Though his team won a bowl game last year (over Penn State in the Outback), Arkansas coach Sam Pittman likely will steer clear of the shrapnel fire sure to find Ole Miss coach Lane Kiffin and sometimes mouthy Missouri coach Eli Drinkwitz, both one-time prospects for the job Pittman obtained in 2020. No coach ever got more fanfare from a 3-7 season than Pittman in his first year on the job. His second team went 9-4, exposing Texas early and playing a one-point game in defeat at Ole Miss while beating LSU at Baton Rouge and scaring Alabama at Tuscaloosa. Along the way, they severed a losing streak to Texas A&M while extending one (now 15 games) against Alabama.

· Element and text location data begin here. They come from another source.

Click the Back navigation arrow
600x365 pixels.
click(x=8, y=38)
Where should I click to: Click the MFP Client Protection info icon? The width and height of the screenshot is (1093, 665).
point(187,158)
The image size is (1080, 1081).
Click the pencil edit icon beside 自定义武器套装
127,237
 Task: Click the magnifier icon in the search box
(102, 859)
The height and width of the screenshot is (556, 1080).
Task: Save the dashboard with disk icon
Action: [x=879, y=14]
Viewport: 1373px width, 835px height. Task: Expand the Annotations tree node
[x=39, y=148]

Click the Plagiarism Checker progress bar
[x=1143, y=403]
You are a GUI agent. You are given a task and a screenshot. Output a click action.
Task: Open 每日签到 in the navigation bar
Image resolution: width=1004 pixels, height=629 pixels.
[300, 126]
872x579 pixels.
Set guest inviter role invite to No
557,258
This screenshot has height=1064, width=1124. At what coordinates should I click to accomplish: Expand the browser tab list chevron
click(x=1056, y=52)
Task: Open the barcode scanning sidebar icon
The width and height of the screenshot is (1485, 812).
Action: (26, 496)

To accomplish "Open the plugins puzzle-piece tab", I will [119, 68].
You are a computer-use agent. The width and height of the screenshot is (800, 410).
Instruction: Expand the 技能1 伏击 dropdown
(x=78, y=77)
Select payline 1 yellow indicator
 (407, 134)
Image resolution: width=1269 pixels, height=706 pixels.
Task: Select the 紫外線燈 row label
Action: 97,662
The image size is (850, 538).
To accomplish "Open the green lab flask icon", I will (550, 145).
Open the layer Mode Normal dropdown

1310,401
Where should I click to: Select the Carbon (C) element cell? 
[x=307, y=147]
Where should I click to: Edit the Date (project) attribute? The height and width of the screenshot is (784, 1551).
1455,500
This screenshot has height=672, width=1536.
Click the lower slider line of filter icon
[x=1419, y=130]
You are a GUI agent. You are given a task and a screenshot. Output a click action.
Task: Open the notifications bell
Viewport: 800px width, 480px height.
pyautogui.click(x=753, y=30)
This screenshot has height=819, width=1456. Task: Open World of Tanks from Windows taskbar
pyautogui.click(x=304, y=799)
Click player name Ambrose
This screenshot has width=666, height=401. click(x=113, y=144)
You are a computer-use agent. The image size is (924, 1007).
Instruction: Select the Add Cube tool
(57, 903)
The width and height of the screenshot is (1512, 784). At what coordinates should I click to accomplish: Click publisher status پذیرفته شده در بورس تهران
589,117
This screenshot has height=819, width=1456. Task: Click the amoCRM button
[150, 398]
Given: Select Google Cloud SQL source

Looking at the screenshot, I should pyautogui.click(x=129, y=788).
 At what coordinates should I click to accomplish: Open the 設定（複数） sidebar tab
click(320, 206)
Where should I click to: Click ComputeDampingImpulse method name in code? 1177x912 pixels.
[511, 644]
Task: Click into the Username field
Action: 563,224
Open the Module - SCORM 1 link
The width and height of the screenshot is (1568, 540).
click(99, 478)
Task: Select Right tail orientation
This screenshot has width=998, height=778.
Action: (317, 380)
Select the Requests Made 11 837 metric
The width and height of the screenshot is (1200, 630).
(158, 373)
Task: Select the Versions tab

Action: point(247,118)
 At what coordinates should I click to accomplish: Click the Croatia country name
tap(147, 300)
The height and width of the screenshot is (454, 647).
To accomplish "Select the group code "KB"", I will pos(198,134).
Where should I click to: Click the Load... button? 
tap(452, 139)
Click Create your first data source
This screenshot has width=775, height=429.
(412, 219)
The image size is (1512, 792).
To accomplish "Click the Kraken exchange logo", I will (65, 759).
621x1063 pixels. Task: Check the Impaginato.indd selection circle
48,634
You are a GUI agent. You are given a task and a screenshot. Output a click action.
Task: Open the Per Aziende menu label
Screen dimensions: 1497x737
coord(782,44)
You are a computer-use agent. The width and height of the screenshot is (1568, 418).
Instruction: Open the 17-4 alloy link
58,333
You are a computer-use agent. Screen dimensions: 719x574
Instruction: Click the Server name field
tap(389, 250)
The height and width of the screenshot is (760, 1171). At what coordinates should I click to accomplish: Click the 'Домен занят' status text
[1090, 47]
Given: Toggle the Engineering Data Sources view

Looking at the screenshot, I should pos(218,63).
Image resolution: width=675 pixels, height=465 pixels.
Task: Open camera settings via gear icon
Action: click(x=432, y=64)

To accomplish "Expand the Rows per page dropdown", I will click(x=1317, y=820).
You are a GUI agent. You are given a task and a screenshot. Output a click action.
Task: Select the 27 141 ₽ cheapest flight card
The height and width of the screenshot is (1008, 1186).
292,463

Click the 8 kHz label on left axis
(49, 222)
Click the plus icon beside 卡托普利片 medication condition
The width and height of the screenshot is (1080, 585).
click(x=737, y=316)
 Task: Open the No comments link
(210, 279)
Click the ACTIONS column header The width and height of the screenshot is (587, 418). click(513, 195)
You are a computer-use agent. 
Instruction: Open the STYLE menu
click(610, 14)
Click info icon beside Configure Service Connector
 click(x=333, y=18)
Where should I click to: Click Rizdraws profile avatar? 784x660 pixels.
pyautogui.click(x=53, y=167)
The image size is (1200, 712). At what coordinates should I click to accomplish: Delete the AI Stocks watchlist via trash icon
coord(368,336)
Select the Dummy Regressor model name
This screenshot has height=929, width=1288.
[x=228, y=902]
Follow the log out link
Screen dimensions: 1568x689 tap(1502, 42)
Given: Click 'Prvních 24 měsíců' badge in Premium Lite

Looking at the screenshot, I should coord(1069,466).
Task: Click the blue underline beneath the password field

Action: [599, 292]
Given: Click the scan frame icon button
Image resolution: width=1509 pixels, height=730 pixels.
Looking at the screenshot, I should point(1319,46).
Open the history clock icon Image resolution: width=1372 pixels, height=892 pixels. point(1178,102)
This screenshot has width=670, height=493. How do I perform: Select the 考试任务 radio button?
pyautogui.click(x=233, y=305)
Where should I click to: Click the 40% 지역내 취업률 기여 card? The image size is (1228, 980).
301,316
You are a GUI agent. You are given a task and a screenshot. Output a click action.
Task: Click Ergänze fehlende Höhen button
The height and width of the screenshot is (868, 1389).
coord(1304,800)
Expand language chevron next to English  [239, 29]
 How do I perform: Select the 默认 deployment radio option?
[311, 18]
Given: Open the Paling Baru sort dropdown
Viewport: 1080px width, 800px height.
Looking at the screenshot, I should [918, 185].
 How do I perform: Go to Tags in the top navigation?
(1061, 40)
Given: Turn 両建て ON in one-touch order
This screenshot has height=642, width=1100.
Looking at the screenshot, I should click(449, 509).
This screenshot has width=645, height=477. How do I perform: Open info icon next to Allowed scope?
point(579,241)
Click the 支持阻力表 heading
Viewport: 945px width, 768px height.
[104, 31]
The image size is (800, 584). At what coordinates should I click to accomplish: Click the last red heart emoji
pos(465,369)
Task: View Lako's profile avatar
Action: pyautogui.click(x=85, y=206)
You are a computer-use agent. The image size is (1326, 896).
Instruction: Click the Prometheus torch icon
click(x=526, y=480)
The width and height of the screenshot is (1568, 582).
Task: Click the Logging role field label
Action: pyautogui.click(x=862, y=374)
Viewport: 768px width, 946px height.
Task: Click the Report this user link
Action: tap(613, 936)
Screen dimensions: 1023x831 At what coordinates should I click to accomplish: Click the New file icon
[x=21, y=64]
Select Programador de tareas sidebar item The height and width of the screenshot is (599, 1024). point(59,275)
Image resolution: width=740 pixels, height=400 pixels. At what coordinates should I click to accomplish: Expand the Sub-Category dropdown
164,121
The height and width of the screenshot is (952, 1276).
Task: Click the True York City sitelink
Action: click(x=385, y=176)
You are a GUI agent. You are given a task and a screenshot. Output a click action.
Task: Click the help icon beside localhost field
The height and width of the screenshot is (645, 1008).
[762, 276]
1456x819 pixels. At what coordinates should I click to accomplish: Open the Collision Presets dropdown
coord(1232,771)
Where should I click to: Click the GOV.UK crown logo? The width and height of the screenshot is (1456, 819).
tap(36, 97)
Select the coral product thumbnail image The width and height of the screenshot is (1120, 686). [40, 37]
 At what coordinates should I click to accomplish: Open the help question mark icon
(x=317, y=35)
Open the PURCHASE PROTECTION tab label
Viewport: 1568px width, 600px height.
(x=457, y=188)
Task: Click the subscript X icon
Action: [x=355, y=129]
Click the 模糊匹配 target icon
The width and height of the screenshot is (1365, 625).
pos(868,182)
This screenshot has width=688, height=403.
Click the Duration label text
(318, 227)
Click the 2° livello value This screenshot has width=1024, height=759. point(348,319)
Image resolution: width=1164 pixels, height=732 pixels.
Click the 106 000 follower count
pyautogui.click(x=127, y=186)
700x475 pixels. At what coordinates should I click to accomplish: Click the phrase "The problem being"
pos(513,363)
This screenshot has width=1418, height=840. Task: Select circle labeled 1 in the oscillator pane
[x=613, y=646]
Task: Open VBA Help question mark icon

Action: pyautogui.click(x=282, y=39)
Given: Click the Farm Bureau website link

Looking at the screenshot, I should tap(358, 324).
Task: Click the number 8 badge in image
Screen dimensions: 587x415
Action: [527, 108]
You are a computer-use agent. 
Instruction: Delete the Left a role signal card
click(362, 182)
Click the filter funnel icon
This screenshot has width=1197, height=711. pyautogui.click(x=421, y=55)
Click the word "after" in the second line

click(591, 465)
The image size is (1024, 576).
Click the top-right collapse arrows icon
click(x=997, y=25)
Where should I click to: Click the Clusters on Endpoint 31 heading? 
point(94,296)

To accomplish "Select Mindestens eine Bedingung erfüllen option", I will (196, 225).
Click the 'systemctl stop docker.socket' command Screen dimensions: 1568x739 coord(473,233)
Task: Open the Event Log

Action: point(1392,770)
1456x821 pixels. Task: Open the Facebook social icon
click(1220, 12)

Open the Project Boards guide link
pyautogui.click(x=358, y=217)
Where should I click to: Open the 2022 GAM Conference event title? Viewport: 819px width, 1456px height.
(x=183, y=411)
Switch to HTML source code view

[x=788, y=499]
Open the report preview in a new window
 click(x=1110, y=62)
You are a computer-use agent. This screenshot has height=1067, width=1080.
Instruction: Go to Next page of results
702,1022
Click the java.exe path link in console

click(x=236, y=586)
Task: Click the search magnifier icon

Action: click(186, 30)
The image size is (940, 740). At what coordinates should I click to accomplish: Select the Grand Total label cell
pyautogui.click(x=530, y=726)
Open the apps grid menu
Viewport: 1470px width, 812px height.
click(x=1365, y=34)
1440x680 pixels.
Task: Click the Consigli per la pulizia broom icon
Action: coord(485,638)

Unless Pittman, who with a house on Lake Hamilton is seen often in our community, goes cycle riding, which following Bobby Petrino should be verboten for any future Razorback coach, it might be a routine meet-and-greet session for Arkansas with the SEC press. Bob Holt, longtime beat writer of the Arkansas Democrat-Gazette, has achieved legendary status among his conference brethren, especially now that the great Jerry Tipton (basketball mostly) has retired at the (Lexington) Herald Leader.

Starting this week, Holt and co-worker Tom Murphy become two of the hardest-working men in this branch of show business. Holt, a Missouri man (as was our former colleague Nate Allen and as is our Oaklawn handicapper, the former Democrat-Gazette deputy sports editor, Jeff Krupsaw) is more readable than his alma mater is watchable at times.

Mainly because of distance and that the weeklong clambake interferes with the Saratoga and Del Mar racing seasons, I have never attended SEC Media Days. Wally Hall is anchoring the Democrat-Gazette team in Atlanta, as he did when the Little Rock paper did business as the Democrat and the Razorbacks labored in the Southwest Conference. Wally has been known to play the horses -- many a pleasant afternoon we have spent at Churchill Downs, one time at Belmont Park -- but, alas, Georgia does not have a thoroughbred track.

Doubt many of my brethren stick around town until Friday when the Los Angeles Angels (Mike Trout, Shohei Ohtani, former parent team of the Arkansas Travelers) start a weekend series with the world champion Braves at Truist Field.

Growing up, my football interest escalated every year when the Southwest Conference conducted its Media Days. Before that, really, when Dave Campbell's Texas Football magazine (and its Arkansas edition) hit newsstands.

The Waco scribe unofficially chaired a gaggle of sports writers including Orville Henry of the Arkansas Gazette (later of the Democrat), Blackie Sherrod of the Dallas Times Herald (later of the Morning News), Lou Maysel of the Austin American-Statesman and Jack Gallagher of the Houston Post. Dallas writer Frank Luksa, a true wordsmith, once wrote a column addressing rumors that Texas basketball coach Abe Lemons had died and that he called his number and, as I remember, asked Abe if he were dead and, if so, would he care to comment?

Henry, as much as anyone my newspaper mentor though we never worked for the same paper, wrote one time of an SWC coach so clueless that "he could coach both sides in the Naive Bowl." Sounds like recent ex-Razorback coach Chad Morris. TCU, forever losing to Arkansas after the arrival of Frank Broyles, had one coach topple dead on the sideline and hired another, it was said in the Arkansas media, mainly because he beat the Hogs while at Tulsa.

Things got so bad one year at Rice, coach Ray Alborn said, that ladies of the evening (he used earthier language) on South Main, the main drag in Houston, "wouldn't wave back." Don't know if, in recent years, that it ever got that bad on Dickson Street and other Fayetteville hotspots. But who wouldn't rather follow a winning team.